In 1944, López was appointed to the U.S. Naval Academy at Annapolis. Because World War II was still ongoing, he and his classmates were placed in an accelerated three-year program; he graduated on June 6, 1947, and was commissioned as a second lieutenant in the Marine Corps.
After completing The Basic School at Quantico, Virginia, and Platoon Leaders Class, López served as a mortar section commander and later as a rifle platoon commander in Tsingtao and Shanghai, China. He was later assigned to Camp Pendleton in California; it was there that he was promoted to first lieutenant. In 1950, while at Camp Pendleton, he volunteered for duty in the Korean War.
López was assigned to Company A, First Battalion of the Fifth Marines Regiment, First Marine Division (Reinforced).

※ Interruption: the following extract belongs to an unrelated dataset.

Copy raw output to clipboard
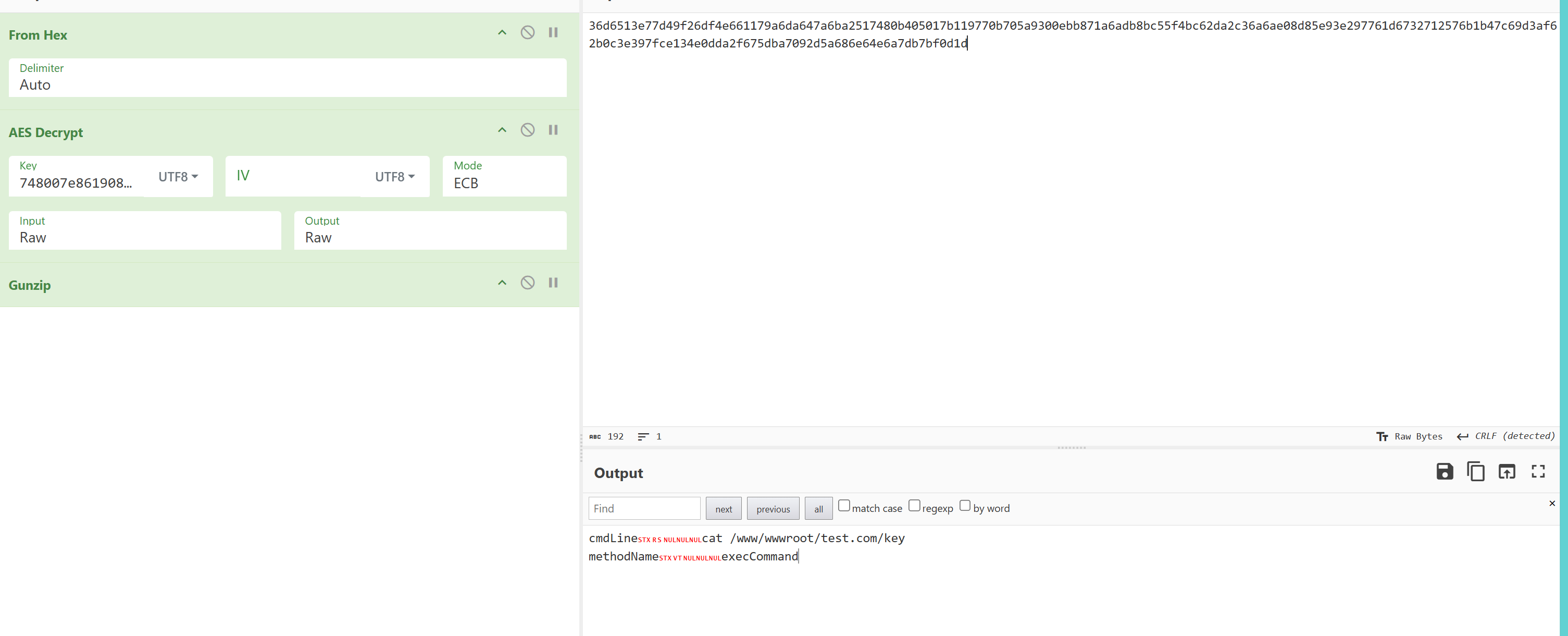click(x=1475, y=471)
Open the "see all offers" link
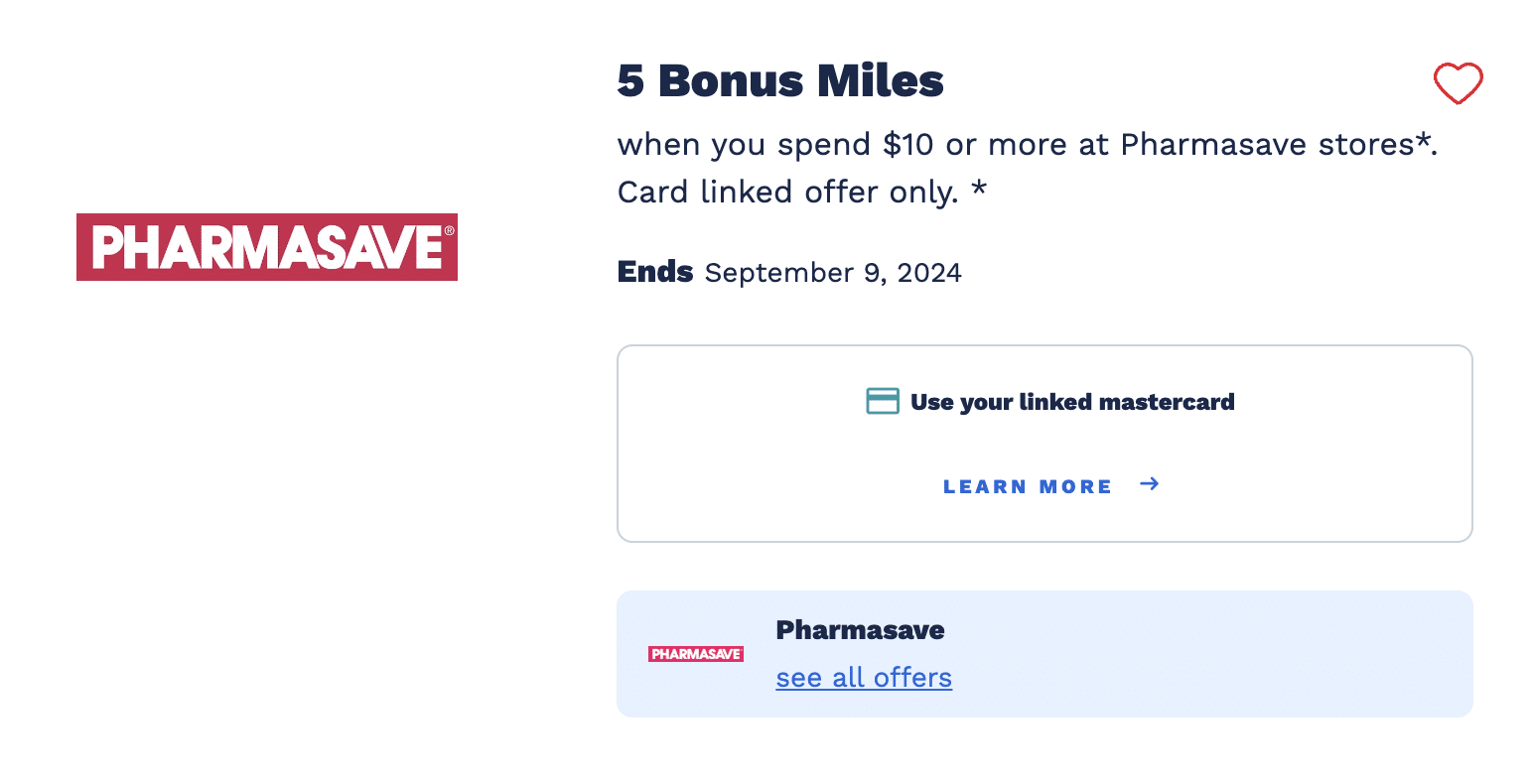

The division was assigned to participate in General of the Army Douglas MacArthur’s surprise invasion of Inchon Bay, dubbed Operation Chromite. The attack’s objective was to outflank the Korean People’s Army (KPA) and help relieve forces of the United Nations and the Republic of Korea Army, who were trying to defend the Pusan Perimeter from the KPA. From Inchon, combined U.N. forces could strike at Seoul and recapture it from the communist forces.
The landings at Inchon were scheduled for Sept. 15, 1950. The day before the attack, López wrote a letter to his family. In it he wrote, “Knowing that the profession of arms calls for many hardships and many risks, I feel that you all are now prepared for any eventuality. If you catch yourself starting to worry, just remember that no one forced me to accept my commission in the Marine Corps.”

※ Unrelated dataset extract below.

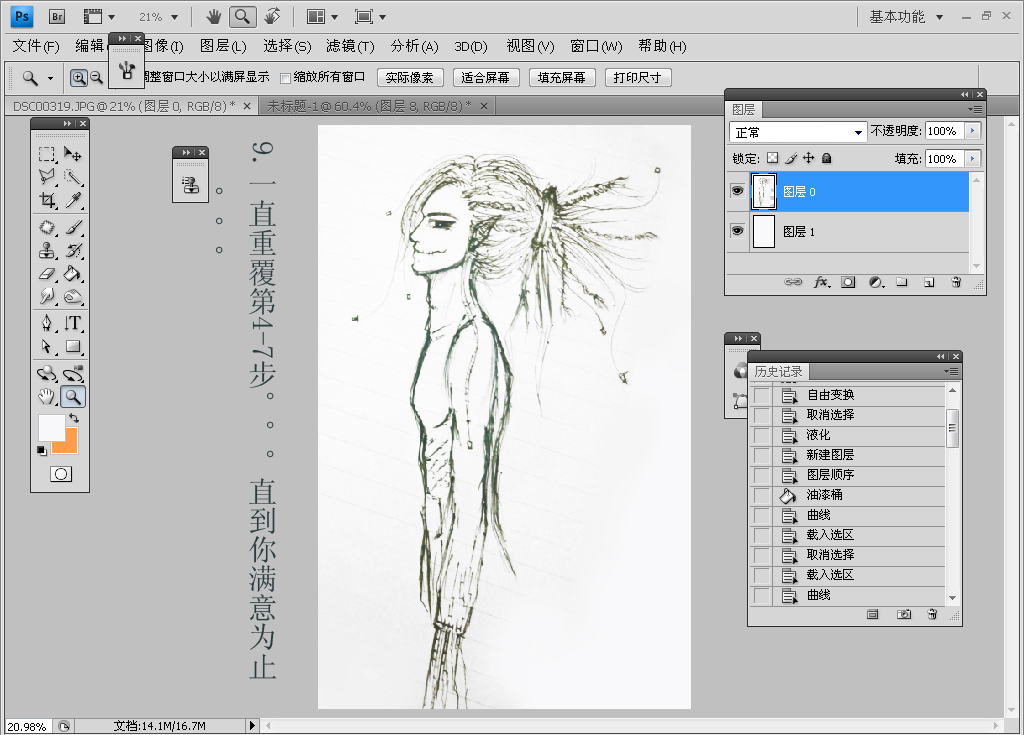Select the Eraser tool

[47, 273]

On the morning of Sept. 15, López and his men disembarked from LCVPs (landing craft, vehicle, personnel) onto theRed Beach sector of Inchon and encountered a 10-foot tall seawall. Knowing that the enemy was waiting for them once they went over the top, López turned to his men and yelled his final order: “Follow me!”
López was the first to climb a ladder over the wall (an image of him doing so was captured in an iconic photograph by Pulitzer Prize-winning New York Herald Tribune war correspondent Marguerite Higgins Hall). As his men followed, they found themselves pinned down by machine gun fire coming from a pillbox in a nearby bunker. López moved alongside the bunker and prepared to toss a grenade, but as he raised his arm, he was shot in the shoulder and right arm, causing the grenade to fall a few feet away. Seeing that the blast could potentially kill several nearby marines, López grabbed it and cradled it under his body. The grenade exploded, killing him instantly; the nearby marines were unharmed.
In reporting on López’s death, Scripps-Howard war correspondent Jerry Thorp said that López “died with the courage that makes men great.” López’s parents received the telegram about his death one day after receiving his final letter.
Secretary of the Navy Dan Kimball posthumously presented the Medal of Honor to López’s family on Aug. 30, 1951. His remains were brought home and buried in Centro Asturiano Memorial Park in Ybor City.
López Elementary School in Seffner, Florida, the Baldomero López State Veterans nursing home in Land O’Lakes, Florida, and the Navy container ship USNS 1st Lt. Baldomero López are all named in his honor. The Korean War Memorial, which contains a rock from Inchon Beach, at the Ed Radice Sports Complex in Tampa was dedicated to López on Veterans Day 2011. The Lieutenant Baldomero López Honor Graduate Award is presented to the top marine in each company at The Basic School at Quantico.